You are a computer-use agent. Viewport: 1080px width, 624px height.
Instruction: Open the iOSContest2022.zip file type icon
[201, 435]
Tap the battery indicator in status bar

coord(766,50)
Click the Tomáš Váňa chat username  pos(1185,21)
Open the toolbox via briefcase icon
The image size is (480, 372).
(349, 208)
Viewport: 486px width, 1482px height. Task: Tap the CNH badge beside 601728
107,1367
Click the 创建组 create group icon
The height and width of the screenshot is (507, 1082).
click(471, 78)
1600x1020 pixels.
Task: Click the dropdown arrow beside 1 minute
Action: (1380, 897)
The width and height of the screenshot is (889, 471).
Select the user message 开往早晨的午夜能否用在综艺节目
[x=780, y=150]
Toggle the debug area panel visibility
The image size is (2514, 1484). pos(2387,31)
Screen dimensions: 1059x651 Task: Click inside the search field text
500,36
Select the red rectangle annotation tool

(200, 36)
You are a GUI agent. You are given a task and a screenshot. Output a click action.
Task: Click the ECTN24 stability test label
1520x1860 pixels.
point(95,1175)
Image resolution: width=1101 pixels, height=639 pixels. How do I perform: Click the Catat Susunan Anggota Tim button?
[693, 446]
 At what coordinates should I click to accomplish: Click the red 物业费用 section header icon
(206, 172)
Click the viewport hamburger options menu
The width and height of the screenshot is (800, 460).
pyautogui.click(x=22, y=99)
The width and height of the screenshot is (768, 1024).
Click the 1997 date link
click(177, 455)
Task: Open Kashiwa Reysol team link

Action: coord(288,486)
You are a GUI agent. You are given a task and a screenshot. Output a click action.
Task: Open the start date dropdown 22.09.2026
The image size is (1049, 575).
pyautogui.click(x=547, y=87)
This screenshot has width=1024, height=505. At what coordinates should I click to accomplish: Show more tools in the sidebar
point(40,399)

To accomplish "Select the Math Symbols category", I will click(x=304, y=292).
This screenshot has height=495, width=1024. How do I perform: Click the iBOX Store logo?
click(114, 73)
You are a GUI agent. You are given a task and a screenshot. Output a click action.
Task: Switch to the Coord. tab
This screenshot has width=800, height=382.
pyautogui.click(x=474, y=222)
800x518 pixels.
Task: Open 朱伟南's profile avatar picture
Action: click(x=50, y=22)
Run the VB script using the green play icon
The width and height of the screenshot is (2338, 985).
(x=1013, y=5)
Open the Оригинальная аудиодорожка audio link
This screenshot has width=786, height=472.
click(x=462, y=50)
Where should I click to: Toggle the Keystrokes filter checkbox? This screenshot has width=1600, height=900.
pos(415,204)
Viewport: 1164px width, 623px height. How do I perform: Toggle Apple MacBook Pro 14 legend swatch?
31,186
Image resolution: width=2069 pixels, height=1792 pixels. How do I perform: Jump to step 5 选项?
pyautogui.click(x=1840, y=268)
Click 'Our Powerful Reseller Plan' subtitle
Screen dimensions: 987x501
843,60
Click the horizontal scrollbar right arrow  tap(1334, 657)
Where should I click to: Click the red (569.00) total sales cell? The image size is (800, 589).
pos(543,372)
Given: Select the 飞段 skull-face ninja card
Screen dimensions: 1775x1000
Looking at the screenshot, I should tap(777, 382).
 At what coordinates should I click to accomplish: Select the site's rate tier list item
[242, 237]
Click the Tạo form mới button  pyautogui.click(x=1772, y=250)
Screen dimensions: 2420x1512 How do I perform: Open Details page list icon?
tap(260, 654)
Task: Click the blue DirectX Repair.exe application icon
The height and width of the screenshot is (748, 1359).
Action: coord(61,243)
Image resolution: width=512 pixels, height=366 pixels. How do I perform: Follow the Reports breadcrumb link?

....

# [REQUIREMENT]
Reproduce the lines verbatim, from the line with "Toggle the debug area panel visibility" up to and including the line with "pyautogui.click(x=22, y=99)".

# [TASK OUTPUT]
Toggle the debug area panel visibility
The image size is (2514, 1484). pos(2387,31)
Screen dimensions: 1059x651 Task: Click inside the search field text
500,36
Select the red rectangle annotation tool

(200, 36)
You are a GUI agent. You are given a task and a screenshot. Output a click action.
Task: Click the ECTN24 stability test label
1520x1860 pixels.
point(95,1175)
Image resolution: width=1101 pixels, height=639 pixels. How do I perform: Click the Catat Susunan Anggota Tim button?
[693, 446]
 At what coordinates should I click to accomplish: Click the red 物业费用 section header icon
(206, 172)
Click the viewport hamburger options menu
The width and height of the screenshot is (800, 460).
pyautogui.click(x=22, y=99)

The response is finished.